In recent years, composite models based on the lognormal distribution have become popular in actuarial sciences and related areas. In this short note, we present a new R package for computing the probability density function, cumulative density function, and quantile function, and for generating random numbers of any composite model based on the lognormal distribution. The use of the package is illustrated using a real data set.
Two-piece composite distributions arise in many areas of the sciences. The first two-piece composite distribution with each piece described by a normal distribution appears to have been used by (Gibbons and Mylroie 1973).

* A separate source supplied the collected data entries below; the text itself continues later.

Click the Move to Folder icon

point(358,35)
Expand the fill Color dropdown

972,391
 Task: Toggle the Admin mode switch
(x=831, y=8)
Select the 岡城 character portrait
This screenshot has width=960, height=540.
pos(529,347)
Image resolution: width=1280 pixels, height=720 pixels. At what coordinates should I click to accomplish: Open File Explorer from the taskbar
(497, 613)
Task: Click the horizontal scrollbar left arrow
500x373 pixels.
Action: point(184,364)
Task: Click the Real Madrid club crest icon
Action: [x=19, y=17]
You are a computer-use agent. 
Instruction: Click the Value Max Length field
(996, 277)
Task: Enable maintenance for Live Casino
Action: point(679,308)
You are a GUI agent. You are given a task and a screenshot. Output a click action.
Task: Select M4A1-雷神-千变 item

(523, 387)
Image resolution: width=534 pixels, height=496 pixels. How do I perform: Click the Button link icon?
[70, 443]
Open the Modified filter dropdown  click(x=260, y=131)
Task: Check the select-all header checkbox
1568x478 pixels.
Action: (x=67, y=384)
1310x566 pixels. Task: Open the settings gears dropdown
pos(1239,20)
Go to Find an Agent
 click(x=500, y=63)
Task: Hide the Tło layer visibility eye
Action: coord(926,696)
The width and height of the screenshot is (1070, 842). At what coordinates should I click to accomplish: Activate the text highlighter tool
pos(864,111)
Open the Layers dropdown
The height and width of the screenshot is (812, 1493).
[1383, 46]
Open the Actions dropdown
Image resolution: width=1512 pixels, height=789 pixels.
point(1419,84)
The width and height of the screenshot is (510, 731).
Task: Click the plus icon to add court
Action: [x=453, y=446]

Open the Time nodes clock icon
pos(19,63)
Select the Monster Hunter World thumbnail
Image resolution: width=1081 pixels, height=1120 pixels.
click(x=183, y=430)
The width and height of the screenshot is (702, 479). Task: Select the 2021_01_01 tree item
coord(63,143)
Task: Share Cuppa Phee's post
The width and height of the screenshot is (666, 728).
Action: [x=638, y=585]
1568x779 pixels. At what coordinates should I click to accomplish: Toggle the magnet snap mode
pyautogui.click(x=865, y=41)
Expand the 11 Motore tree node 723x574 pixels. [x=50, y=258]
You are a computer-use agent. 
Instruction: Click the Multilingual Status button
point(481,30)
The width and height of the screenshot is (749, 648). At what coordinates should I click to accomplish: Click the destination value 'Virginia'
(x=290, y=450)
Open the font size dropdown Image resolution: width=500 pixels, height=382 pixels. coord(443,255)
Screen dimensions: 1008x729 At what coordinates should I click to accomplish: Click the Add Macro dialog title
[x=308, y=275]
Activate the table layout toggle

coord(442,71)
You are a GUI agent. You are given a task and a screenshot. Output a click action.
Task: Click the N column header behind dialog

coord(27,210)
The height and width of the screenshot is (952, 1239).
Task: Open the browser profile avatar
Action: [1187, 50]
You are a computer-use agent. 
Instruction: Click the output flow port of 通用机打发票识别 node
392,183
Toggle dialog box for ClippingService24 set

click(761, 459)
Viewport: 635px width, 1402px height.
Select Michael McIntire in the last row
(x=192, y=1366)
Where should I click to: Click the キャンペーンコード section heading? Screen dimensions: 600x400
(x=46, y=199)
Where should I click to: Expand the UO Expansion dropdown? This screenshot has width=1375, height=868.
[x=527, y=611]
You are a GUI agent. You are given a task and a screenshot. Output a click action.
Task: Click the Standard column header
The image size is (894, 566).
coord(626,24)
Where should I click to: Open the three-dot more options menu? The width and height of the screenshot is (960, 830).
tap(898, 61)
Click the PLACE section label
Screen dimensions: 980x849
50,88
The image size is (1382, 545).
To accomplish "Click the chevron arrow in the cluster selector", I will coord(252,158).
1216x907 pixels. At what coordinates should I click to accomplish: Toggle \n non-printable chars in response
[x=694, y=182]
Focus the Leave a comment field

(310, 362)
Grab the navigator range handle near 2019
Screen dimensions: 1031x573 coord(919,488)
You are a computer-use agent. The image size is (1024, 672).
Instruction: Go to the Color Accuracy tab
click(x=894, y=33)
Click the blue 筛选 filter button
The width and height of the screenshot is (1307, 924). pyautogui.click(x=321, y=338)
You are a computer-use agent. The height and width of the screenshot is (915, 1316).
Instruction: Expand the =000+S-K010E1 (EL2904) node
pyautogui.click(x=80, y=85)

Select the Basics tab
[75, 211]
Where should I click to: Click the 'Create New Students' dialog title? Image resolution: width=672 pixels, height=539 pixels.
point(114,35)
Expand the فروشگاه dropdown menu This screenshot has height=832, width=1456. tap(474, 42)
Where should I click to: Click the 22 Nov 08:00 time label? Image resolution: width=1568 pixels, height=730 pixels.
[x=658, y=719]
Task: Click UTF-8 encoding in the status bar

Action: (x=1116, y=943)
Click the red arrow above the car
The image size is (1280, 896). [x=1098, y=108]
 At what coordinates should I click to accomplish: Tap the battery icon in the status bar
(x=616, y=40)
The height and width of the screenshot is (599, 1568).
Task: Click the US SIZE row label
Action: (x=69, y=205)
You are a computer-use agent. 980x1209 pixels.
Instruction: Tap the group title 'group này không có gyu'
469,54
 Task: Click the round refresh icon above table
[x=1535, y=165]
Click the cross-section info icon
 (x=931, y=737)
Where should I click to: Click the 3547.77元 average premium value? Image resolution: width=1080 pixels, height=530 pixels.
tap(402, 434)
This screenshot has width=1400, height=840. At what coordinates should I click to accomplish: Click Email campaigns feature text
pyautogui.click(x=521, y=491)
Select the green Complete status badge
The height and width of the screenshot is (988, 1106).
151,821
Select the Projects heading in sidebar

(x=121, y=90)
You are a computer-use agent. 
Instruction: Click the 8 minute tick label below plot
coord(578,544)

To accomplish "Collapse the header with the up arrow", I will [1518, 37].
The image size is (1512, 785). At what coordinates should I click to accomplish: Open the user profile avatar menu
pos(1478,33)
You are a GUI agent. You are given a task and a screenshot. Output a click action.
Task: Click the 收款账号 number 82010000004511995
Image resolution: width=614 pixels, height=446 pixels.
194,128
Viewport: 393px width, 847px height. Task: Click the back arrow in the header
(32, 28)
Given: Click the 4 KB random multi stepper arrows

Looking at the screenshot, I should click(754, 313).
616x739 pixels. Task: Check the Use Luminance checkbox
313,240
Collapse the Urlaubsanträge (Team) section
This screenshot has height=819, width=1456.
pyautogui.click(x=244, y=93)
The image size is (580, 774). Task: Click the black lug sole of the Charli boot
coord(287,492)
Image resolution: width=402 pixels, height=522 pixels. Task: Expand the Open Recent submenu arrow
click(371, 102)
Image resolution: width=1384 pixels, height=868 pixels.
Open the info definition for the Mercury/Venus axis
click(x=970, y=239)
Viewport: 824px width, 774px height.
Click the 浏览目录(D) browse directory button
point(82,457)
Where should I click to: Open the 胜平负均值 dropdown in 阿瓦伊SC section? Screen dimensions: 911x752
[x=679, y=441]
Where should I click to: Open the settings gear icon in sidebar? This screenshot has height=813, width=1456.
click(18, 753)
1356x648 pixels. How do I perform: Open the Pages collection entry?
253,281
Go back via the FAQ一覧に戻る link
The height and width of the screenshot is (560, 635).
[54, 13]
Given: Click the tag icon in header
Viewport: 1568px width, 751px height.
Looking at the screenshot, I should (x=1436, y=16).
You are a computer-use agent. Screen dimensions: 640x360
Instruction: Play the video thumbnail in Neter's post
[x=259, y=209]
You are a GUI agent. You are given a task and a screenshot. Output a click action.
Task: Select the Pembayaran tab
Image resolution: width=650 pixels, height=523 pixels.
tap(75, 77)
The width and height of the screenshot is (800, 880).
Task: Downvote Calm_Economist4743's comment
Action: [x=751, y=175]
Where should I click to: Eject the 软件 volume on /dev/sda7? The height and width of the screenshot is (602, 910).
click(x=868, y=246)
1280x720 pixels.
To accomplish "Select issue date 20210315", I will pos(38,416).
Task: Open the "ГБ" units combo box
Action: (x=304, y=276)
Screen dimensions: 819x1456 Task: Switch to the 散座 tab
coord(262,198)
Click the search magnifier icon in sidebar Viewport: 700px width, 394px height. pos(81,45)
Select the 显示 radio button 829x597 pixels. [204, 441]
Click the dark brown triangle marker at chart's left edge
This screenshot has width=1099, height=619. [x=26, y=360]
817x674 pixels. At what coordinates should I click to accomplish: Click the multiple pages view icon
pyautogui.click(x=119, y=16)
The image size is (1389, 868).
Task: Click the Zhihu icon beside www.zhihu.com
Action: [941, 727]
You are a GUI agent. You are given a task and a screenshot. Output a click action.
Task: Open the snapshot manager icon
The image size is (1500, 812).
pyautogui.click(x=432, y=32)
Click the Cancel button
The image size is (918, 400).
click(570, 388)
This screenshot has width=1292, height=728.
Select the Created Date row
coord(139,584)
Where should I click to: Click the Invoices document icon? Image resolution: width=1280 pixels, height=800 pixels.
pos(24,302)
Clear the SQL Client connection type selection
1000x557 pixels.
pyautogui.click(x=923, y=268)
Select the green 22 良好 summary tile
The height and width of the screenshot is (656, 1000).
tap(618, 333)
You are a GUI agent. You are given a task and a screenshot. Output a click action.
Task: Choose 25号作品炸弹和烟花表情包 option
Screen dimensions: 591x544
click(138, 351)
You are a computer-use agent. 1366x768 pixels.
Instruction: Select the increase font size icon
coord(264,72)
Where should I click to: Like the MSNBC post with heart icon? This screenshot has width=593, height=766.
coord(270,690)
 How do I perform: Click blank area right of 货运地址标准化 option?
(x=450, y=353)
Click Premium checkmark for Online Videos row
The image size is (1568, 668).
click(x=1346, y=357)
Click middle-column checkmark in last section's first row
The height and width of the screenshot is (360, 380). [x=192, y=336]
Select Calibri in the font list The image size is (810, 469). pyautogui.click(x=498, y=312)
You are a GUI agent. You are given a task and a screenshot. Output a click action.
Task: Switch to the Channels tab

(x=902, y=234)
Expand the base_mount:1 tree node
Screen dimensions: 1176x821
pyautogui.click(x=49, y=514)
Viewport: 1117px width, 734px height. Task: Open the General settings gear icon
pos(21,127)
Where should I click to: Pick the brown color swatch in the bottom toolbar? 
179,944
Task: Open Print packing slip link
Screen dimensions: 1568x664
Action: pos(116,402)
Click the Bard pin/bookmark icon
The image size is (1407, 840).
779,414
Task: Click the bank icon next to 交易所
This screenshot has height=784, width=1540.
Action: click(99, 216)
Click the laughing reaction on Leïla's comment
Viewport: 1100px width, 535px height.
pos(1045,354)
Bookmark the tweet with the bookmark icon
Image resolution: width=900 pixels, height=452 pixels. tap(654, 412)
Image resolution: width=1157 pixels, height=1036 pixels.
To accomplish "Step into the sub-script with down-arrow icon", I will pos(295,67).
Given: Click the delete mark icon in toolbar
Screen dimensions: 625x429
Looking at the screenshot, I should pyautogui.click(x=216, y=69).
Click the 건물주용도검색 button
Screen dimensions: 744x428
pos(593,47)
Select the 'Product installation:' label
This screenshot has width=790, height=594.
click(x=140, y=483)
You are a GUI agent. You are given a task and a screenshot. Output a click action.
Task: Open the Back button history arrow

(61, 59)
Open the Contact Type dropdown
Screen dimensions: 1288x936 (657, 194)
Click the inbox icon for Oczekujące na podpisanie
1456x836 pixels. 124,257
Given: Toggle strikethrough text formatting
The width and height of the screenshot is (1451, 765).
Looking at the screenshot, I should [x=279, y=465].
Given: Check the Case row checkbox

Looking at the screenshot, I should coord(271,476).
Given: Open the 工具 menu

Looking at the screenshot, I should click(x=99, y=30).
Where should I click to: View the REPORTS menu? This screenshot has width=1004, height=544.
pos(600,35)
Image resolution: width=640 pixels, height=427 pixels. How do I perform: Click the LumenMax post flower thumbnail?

Recently, two-piece composite distributions with the first piece described a lognormal distribution (which we refer to as composite lognormal distributions) have proved popular in insurance and related areas. (Cooray and Ananda 2005) introduced such distributions recently, but one of the referees has pointed out that composite lognormal distributions have been known before at least as early as (Barford and Crovella 1998) in areas like modeling workloads of web servers.
(Cooray and Ananda 2005) showed that composite lognormal distributions can give better fits than standard univariate distributions. They illustrate this fact for the Danish fire insurance data by introducing the composite lognormal-Pareto distribution, a distribution obtained by piecing together lognormal and Pareto probability density functions (pdfs). (Scollnik 2007) improved the composite lognormal-Pareto distribution by using mixing weights as coefficients for each pdf replacing the constant weights applied earlier by (Cooray and Ananda 2005). (Scollnik 2007) also employed generalized Pareto distribution in place of Pareto distribution used by (Cooray and Ananda 2005). (Pigeon and Denuit 2011) provided further extensions of composite lognormal distributions by choosing the cutoff point (the point at which the two pdfs are pieced together) as a random variable. The most recent extensions of composite lognormal distributions are provided in (Nadarajah and Bakar 2012).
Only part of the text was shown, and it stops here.